> [Task description]
From the race account, extract verbatim the stretch from "I was running" through "totally wiped out.".

> [Given passage]

Considering the night’s sonic landscape, 4 am came way too early. But once I accepted that it was “Go-Time,” it was business as usual. Waiting under the pavilion at the race start, we found out another member of our group had just gotten off a plane, drove here two hours, and signed up for the race. Oh, and he was working off 2 or 3 hours of sleep. All I could think was, “You’re nuts! But in a good way. Sort of.”

And so the countdown, the race starts, and the running begins…

It was cold and misty, but at least it wasn’t raining. However there was ice everywhere. The ice made for very slippery footing. The loose rocks were like oiled marbles. Going up hills was really frustrating;  much of the first lap was an exercise in patience and curse words. Later, I put that practice cursing to use.

bridge-may-ice-in-cold-weather

I was running along, and came up to a wooden bridge I had to cross. I stepped on the landing, slipped, and dead chickened, landing flat on my right side. I lay there for a second, blinking. I was literally and figuratively stunned. I had just totally wiped out.

My wrist sort of hurt, but otherwise, I seemed to be okay. I got up slowly and gingerly made my way across the bridge, which was coated in ice a quarter inch thick. I could have skated across. Safe on the other side, I found a new respect for those highway signs that say BRIDGE MAY ICE IN COLD WEATHER.

During the second loop, I came into the aid station that we hit twice per loop. Chris (from my running group) says, “Cara was bummed she didn’t catch up to you. She wanted to run with you for a bit.” Half joking and half serious I said, “Cara’s not going to catch up to me!” Cara’s a strong runner, but I know I’m faster than her.

During the third and final loop, I see a girl behind me  that sure looks like Cara. I yell out “CARA!” No response – must not be her. Few minutes later, the same girl and a guy I know come bounding up behind me. Wouldn’t you know it, it IS Cara. (Earbuds!)

I’m feeling low energy, so she takes over the lead. We run together and chat for a few miles. I tell her what I’d said to Chris, (lest she hear it from him first.) When we get to the aid station, I say ,”Hey Chris, look who caught up to me!” It was pretty amusing, we all had a good laugh. Leaving the aid station, my energy levels had  picked up. I took over the lead and eventually dropped Cara. She would finish only 4 minutes behind me, placing First Female in the 50M.

> [Supplied information]
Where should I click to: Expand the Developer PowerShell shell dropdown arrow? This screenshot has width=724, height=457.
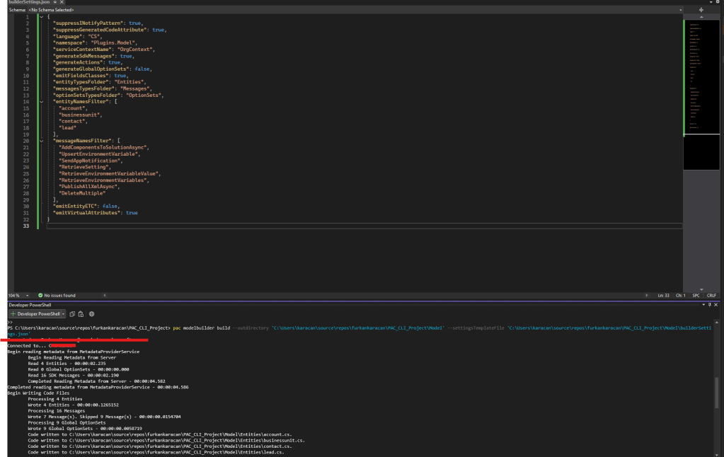point(64,313)
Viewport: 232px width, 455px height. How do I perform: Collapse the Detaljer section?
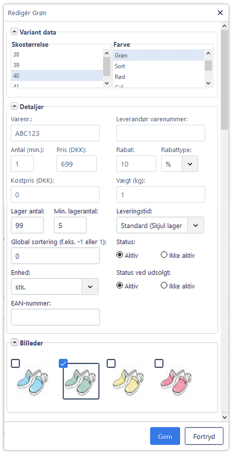pos(14,106)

> [Task response]
I was running along, and came up to a wooden bridge I had to cross. I stepped on the landing, slipped, and dead chickened, landing flat on my right side. I lay there for a second, blinking. I was literally and figuratively stunned. I had just totally wiped out.